* _The task_
Search the material below for the string "legend" and copy each line where it appears.

* _Data to examine_
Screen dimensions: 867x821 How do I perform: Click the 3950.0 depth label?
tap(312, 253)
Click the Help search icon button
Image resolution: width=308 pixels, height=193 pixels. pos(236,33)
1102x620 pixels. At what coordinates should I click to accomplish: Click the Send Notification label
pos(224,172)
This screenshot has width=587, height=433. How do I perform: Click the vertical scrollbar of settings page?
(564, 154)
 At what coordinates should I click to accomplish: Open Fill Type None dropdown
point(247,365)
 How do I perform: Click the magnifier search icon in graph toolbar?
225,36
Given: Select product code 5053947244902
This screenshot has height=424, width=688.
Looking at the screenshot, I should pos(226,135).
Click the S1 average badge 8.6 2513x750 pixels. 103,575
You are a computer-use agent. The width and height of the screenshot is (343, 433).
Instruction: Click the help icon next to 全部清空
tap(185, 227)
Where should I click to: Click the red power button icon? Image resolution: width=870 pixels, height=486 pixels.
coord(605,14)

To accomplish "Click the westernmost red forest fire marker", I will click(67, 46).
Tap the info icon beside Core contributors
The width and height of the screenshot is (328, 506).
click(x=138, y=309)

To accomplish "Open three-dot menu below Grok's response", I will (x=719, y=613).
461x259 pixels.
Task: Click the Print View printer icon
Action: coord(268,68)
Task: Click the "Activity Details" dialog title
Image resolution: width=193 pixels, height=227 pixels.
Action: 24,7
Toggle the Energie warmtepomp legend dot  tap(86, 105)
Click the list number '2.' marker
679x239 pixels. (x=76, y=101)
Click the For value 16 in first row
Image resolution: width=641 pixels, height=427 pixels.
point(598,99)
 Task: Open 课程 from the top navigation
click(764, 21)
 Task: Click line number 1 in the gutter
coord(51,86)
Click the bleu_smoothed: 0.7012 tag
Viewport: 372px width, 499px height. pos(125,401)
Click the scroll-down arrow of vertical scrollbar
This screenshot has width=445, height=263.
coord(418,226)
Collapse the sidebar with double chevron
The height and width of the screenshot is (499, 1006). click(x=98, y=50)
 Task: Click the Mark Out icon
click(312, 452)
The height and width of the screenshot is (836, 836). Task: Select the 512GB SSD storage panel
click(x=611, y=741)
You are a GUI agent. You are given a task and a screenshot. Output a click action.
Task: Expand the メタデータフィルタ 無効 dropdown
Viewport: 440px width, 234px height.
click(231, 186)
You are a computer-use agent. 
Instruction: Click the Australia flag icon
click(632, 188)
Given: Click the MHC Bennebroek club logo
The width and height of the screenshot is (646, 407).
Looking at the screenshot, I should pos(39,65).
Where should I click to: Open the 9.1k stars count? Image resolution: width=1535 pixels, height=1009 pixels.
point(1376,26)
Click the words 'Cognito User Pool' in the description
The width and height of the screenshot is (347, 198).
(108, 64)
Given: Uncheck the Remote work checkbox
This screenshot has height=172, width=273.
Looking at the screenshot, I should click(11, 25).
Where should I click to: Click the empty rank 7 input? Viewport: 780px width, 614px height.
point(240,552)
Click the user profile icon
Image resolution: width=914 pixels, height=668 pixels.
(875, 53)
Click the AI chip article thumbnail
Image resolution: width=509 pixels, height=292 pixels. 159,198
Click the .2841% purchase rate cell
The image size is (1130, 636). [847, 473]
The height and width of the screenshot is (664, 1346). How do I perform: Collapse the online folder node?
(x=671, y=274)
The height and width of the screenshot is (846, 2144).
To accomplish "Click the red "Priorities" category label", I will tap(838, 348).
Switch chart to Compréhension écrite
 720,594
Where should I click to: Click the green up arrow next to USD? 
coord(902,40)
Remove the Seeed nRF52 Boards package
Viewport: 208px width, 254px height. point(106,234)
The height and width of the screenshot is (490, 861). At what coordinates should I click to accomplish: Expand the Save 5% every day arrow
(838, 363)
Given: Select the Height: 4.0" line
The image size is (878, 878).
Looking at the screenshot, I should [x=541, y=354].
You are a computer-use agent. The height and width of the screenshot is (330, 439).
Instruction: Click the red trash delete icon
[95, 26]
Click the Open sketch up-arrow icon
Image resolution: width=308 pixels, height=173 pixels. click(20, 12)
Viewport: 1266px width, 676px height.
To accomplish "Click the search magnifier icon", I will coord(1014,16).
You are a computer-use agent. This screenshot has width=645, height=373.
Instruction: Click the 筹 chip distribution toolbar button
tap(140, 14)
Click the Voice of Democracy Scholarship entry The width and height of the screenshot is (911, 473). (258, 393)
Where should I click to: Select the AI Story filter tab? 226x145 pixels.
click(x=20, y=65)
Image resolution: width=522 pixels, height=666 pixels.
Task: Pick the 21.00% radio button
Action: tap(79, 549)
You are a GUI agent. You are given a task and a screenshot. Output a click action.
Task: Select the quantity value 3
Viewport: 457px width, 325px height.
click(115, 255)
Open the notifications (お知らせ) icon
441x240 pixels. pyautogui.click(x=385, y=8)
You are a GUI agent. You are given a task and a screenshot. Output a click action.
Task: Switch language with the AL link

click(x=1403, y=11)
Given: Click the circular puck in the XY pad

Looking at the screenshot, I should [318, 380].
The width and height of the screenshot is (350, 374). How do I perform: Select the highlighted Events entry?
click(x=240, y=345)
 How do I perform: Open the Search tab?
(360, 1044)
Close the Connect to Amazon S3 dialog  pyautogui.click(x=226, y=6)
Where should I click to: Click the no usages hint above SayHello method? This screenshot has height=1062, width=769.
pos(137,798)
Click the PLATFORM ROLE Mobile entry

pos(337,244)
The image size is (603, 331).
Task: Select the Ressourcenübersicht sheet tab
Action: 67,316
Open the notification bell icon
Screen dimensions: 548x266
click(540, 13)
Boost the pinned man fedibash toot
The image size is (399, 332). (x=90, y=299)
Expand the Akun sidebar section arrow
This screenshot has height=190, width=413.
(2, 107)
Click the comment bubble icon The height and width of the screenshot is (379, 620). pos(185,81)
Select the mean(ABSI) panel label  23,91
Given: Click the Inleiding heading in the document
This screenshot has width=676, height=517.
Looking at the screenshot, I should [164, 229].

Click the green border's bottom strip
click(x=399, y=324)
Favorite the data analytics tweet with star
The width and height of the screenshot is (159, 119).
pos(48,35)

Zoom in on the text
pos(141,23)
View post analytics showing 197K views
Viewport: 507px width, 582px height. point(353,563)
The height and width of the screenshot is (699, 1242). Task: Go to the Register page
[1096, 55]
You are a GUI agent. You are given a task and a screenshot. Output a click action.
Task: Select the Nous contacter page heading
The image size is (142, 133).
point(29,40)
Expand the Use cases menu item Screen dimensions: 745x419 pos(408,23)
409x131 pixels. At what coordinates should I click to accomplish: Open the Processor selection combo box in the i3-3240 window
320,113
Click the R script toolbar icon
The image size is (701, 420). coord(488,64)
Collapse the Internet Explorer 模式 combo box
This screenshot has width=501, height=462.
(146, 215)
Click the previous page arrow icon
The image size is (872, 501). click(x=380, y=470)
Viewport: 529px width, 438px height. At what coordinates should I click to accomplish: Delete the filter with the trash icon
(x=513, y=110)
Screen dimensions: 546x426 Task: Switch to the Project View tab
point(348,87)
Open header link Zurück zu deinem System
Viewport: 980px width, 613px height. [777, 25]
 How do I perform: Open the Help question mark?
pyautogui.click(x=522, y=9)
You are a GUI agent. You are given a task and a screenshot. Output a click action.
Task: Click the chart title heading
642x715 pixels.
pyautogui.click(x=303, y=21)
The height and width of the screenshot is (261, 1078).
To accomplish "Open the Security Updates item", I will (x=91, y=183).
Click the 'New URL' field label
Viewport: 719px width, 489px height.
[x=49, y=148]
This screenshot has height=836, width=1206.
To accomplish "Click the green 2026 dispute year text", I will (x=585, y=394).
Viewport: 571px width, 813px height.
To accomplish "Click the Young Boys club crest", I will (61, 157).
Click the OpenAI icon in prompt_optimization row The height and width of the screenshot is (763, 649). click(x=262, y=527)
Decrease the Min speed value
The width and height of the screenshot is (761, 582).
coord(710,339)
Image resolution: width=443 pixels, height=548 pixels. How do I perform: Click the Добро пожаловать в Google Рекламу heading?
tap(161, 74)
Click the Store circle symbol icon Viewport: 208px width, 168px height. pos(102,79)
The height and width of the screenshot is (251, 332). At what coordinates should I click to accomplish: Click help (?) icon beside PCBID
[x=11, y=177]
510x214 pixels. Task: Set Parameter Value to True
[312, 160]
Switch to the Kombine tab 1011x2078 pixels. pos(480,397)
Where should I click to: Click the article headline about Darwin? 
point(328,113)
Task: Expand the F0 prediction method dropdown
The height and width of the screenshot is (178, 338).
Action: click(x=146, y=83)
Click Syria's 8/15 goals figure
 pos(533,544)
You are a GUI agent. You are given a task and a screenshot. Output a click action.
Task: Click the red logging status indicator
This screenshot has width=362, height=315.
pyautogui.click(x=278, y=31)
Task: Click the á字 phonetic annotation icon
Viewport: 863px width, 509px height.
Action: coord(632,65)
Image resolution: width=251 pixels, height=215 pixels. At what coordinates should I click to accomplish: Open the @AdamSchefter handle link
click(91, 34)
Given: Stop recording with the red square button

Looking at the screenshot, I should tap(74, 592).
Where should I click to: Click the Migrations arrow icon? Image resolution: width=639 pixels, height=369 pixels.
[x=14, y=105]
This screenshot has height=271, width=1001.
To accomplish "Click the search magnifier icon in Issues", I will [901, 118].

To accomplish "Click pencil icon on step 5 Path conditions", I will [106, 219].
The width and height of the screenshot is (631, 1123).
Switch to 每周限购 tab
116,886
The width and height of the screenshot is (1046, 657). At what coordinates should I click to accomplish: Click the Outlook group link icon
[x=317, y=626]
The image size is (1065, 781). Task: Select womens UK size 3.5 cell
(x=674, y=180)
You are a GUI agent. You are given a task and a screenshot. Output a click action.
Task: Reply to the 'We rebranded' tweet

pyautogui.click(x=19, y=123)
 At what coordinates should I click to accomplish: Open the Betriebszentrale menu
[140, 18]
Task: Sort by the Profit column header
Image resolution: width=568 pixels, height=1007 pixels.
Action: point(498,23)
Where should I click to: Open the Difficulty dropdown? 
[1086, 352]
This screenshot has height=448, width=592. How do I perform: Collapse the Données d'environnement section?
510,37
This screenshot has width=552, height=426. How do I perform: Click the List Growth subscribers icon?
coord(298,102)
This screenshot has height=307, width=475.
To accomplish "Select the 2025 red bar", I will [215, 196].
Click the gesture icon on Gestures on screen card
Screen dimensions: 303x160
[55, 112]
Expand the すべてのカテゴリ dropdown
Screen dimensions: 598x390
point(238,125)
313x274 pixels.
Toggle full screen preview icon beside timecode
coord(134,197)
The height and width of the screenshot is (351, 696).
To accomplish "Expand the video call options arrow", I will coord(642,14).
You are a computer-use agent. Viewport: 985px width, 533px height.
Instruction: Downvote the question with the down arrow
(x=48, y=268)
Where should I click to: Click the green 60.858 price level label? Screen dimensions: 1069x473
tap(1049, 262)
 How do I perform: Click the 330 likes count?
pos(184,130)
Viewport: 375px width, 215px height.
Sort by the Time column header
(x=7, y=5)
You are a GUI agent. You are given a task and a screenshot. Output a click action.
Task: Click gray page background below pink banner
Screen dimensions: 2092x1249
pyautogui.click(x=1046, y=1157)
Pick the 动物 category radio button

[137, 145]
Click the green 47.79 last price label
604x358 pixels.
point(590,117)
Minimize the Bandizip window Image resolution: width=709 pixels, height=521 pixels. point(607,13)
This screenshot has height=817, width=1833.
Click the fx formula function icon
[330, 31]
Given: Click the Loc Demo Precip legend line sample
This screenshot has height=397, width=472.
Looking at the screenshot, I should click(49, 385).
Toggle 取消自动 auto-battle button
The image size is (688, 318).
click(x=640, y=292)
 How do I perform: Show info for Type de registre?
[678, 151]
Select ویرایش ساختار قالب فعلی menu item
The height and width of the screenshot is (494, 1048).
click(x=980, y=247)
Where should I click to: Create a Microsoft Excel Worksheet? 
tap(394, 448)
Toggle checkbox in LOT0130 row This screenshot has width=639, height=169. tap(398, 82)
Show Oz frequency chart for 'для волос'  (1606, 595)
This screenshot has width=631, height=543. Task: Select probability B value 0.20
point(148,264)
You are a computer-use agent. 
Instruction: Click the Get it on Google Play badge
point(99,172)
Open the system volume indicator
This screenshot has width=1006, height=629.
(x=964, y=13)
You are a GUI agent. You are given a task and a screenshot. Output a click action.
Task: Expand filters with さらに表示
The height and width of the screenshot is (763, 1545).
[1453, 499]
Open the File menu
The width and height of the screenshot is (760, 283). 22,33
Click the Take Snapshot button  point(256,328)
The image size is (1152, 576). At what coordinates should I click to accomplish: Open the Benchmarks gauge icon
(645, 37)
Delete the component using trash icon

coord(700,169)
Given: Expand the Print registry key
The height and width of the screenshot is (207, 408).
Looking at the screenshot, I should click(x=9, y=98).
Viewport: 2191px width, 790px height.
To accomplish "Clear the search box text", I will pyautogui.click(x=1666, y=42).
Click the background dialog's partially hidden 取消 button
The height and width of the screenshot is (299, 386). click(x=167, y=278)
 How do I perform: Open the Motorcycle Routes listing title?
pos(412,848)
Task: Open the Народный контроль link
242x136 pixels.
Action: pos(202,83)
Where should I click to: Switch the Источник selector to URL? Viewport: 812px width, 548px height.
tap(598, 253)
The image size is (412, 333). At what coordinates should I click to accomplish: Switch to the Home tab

* _Exercise solution_
Toggle the Energie warmtepomp legend dot  tap(86, 105)
Given: Click the Loc Demo Precip legend line sample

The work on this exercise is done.